= Beginning of Section =

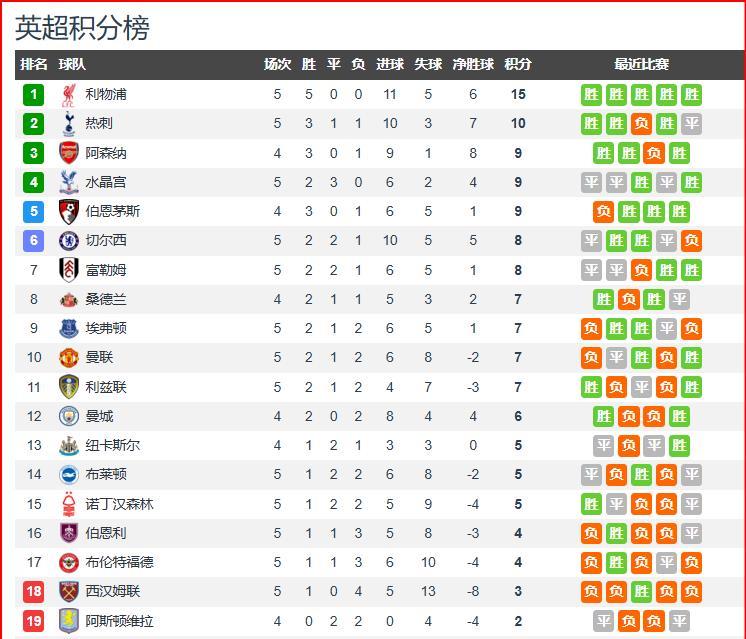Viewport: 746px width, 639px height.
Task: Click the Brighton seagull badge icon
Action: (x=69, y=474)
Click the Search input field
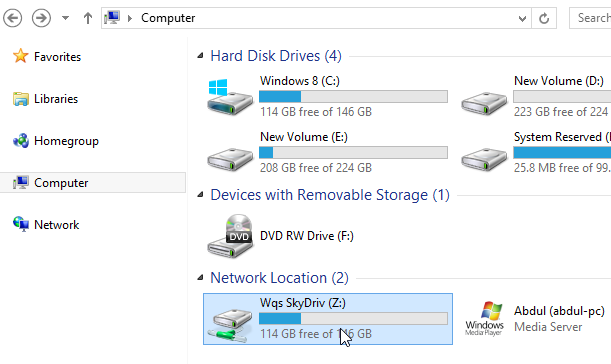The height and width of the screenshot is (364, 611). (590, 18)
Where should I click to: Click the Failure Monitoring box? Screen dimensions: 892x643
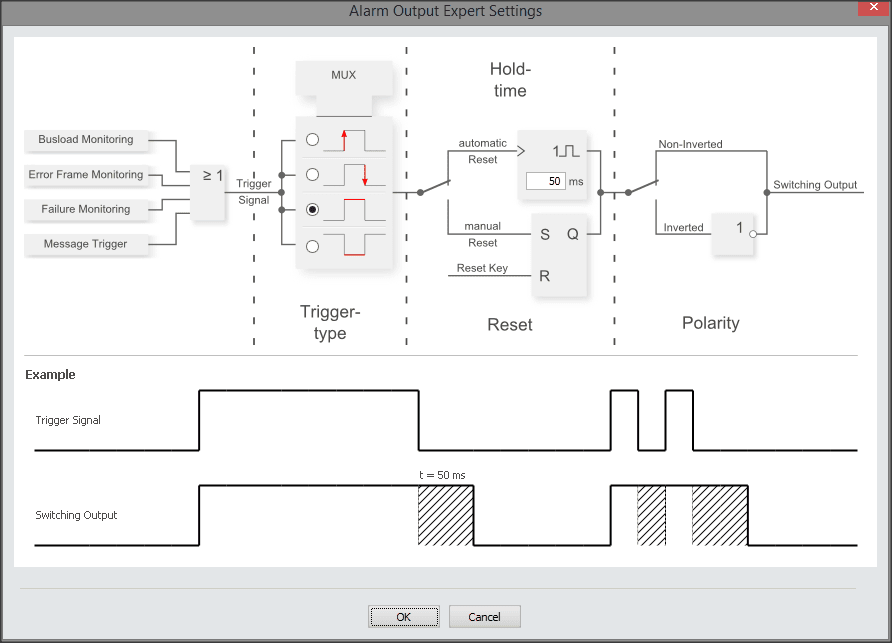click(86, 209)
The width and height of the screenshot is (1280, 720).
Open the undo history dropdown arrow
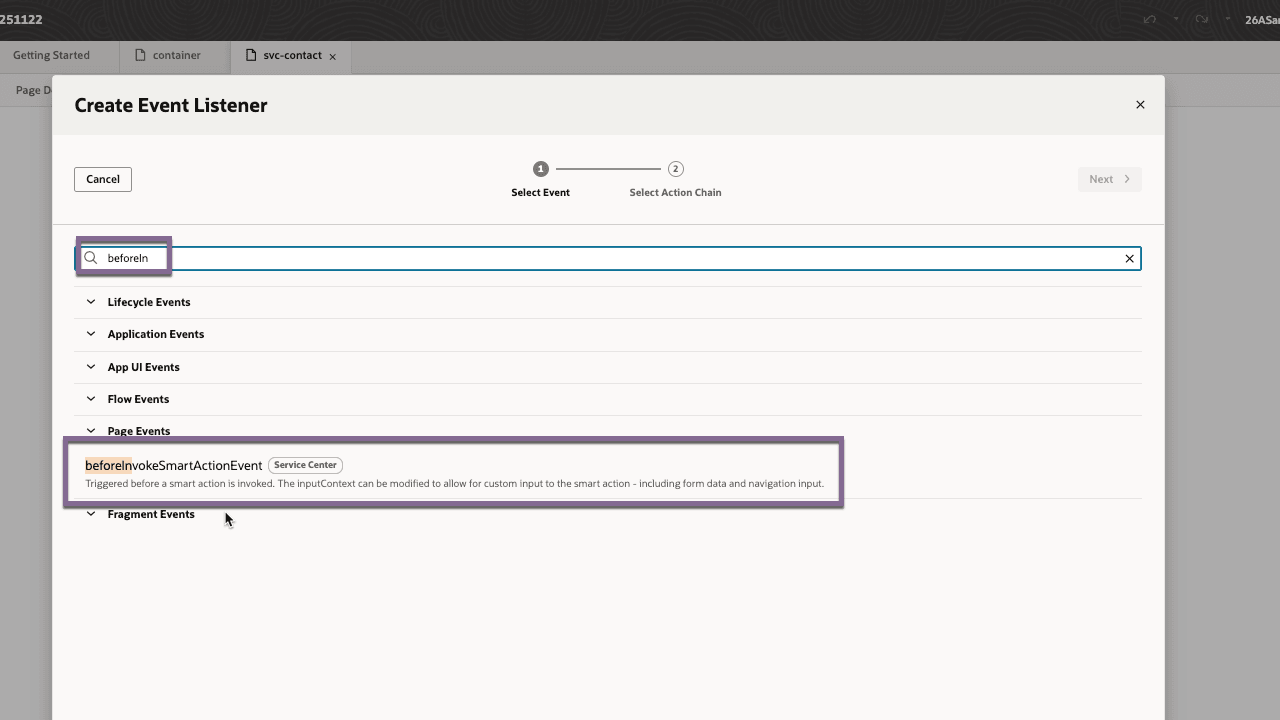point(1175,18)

= End of Section =

Task:
Please retype, exactly as they appear, the lines from the one with "Click the Search input field" through the final line of the material, both included, and drop any pictures.

Task result:
Click the Search input field
The height and width of the screenshot is (364, 611). (590, 18)
Where should I click to: Click the Failure Monitoring box? Screen dimensions: 892x643
click(86, 209)
The width and height of the screenshot is (1280, 720).
Open the undo history dropdown arrow
point(1175,18)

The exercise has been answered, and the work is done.